Please output the entries below exactly as they are.

___ SOURCE DATA

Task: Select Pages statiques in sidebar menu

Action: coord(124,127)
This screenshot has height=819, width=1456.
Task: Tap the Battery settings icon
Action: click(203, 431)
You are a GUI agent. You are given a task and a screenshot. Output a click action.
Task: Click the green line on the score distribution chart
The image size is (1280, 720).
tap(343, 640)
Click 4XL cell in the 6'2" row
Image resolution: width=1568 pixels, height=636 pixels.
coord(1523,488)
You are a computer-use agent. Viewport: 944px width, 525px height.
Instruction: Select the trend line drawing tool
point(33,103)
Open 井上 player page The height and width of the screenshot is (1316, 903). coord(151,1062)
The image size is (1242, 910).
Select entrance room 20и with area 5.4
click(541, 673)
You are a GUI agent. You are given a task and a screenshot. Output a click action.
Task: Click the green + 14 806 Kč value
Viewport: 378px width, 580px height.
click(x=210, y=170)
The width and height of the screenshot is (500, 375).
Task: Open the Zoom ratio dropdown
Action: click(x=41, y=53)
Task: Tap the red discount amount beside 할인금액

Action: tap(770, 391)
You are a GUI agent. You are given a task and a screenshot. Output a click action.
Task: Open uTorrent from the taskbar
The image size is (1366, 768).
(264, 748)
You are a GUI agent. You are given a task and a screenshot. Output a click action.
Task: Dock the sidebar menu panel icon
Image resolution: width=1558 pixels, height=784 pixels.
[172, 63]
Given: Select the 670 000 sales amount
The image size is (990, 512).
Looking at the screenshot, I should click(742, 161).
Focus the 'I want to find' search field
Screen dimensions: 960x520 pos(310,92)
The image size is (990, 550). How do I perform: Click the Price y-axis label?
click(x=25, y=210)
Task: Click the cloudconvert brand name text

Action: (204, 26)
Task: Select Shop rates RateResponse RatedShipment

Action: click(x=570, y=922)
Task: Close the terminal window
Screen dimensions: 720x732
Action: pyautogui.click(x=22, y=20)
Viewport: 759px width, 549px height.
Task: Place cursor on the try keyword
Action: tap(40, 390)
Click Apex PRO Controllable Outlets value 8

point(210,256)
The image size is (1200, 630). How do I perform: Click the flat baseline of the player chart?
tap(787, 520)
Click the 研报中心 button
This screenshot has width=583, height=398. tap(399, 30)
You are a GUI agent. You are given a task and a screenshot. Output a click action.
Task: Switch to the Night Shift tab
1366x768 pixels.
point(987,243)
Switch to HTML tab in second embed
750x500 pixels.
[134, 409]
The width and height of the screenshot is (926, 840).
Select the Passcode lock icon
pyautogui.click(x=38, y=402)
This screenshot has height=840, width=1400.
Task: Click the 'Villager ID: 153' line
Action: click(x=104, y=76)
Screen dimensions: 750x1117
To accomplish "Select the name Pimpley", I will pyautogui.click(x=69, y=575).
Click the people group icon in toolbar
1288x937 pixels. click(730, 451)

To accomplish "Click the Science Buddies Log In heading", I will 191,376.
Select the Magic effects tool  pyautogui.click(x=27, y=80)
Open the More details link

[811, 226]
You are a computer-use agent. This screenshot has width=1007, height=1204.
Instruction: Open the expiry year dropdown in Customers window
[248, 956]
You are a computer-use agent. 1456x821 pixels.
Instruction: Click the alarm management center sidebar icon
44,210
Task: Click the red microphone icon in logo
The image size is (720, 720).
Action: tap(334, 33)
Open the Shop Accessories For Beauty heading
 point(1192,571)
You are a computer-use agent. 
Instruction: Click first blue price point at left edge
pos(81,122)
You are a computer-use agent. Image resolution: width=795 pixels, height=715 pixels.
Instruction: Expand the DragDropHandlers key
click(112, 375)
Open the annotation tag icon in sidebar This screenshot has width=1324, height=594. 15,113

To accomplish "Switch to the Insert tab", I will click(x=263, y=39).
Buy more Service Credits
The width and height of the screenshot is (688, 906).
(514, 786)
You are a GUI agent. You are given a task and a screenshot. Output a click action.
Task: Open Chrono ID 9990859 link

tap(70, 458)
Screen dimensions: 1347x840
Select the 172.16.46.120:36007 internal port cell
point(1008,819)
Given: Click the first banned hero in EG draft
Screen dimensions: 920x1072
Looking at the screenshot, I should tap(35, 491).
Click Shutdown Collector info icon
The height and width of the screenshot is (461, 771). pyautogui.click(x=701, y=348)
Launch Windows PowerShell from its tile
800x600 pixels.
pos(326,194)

______

_REPLY_:
Task: Select Pages statiques in sidebar menu

Action: coord(124,127)
This screenshot has height=819, width=1456.
Task: Tap the Battery settings icon
Action: click(203, 431)
You are a GUI agent. You are given a task and a screenshot. Output a click action.
Task: Click the green line on the score distribution chart
The image size is (1280, 720).
tap(343, 640)
Click 4XL cell in the 6'2" row
Image resolution: width=1568 pixels, height=636 pixels.
coord(1523,488)
You are a computer-use agent. Viewport: 944px width, 525px height.
Instruction: Select the trend line drawing tool
point(33,103)
Open 井上 player page The height and width of the screenshot is (1316, 903). coord(151,1062)
The image size is (1242, 910).
Select entrance room 20и with area 5.4
click(541, 673)
You are a GUI agent. You are given a task and a screenshot. Output a click action.
Task: Click the green + 14 806 Kč value
Viewport: 378px width, 580px height.
click(x=210, y=170)
The width and height of the screenshot is (500, 375).
Task: Open the Zoom ratio dropdown
Action: click(x=41, y=53)
Task: Tap the red discount amount beside 할인금액

Action: tap(770, 391)
You are a GUI agent. You are given a task and a screenshot. Output a click action.
Task: Open uTorrent from the taskbar
The image size is (1366, 768).
(264, 748)
You are a GUI agent. You are given a task and a screenshot. Output a click action.
Task: Dock the sidebar menu panel icon
Image resolution: width=1558 pixels, height=784 pixels.
[172, 63]
Given: Select the 670 000 sales amount
The image size is (990, 512).
Looking at the screenshot, I should click(742, 161).
Focus the 'I want to find' search field
Screen dimensions: 960x520 pos(310,92)
The image size is (990, 550). How do I perform: Click the Price y-axis label?
click(x=25, y=210)
Task: Click the cloudconvert brand name text

Action: (204, 26)
Task: Select Shop rates RateResponse RatedShipment

Action: click(x=570, y=922)
Task: Close the terminal window
Screen dimensions: 720x732
Action: pyautogui.click(x=22, y=20)
Viewport: 759px width, 549px height.
Task: Place cursor on the try keyword
Action: tap(40, 390)
Click Apex PRO Controllable Outlets value 8

point(210,256)
The image size is (1200, 630). How do I perform: Click the flat baseline of the player chart?
tap(787, 520)
Click the 研报中心 button
This screenshot has width=583, height=398. tap(399, 30)
You are a GUI agent. You are given a task and a screenshot. Output a click action.
Task: Switch to the Night Shift tab
1366x768 pixels.
point(987,243)
Switch to HTML tab in second embed
750x500 pixels.
[134, 409]
The width and height of the screenshot is (926, 840).
Select the Passcode lock icon
pyautogui.click(x=38, y=402)
This screenshot has height=840, width=1400.
Task: Click the 'Villager ID: 153' line
Action: click(x=104, y=76)
Screen dimensions: 750x1117
To accomplish "Select the name Pimpley", I will pyautogui.click(x=69, y=575).
Click the people group icon in toolbar
1288x937 pixels. click(730, 451)

To accomplish "Click the Science Buddies Log In heading", I will 191,376.
Select the Magic effects tool  pyautogui.click(x=27, y=80)
Open the More details link

[811, 226]
You are a computer-use agent. This screenshot has width=1007, height=1204.
Instruction: Open the expiry year dropdown in Customers window
[248, 956]
You are a computer-use agent. 1456x821 pixels.
Instruction: Click the alarm management center sidebar icon
44,210
Task: Click the red microphone icon in logo
The image size is (720, 720).
Action: tap(334, 33)
Open the Shop Accessories For Beauty heading
 point(1192,571)
You are a computer-use agent. 
Instruction: Click first blue price point at left edge
pos(81,122)
You are a computer-use agent. Image resolution: width=795 pixels, height=715 pixels.
Instruction: Expand the DragDropHandlers key
click(112, 375)
Open the annotation tag icon in sidebar This screenshot has width=1324, height=594. 15,113

To accomplish "Switch to the Insert tab", I will click(x=263, y=39).
Buy more Service Credits
The width and height of the screenshot is (688, 906).
(514, 786)
You are a GUI agent. You are given a task and a screenshot. Output a click action.
Task: Open Chrono ID 9990859 link

tap(70, 458)
Screen dimensions: 1347x840
Select the 172.16.46.120:36007 internal port cell
point(1008,819)
Given: Click the first banned hero in EG draft
Screen dimensions: 920x1072
Looking at the screenshot, I should tap(35, 491).
Click Shutdown Collector info icon
The height and width of the screenshot is (461, 771). pyautogui.click(x=701, y=348)
Launch Windows PowerShell from its tile
800x600 pixels.
pos(326,194)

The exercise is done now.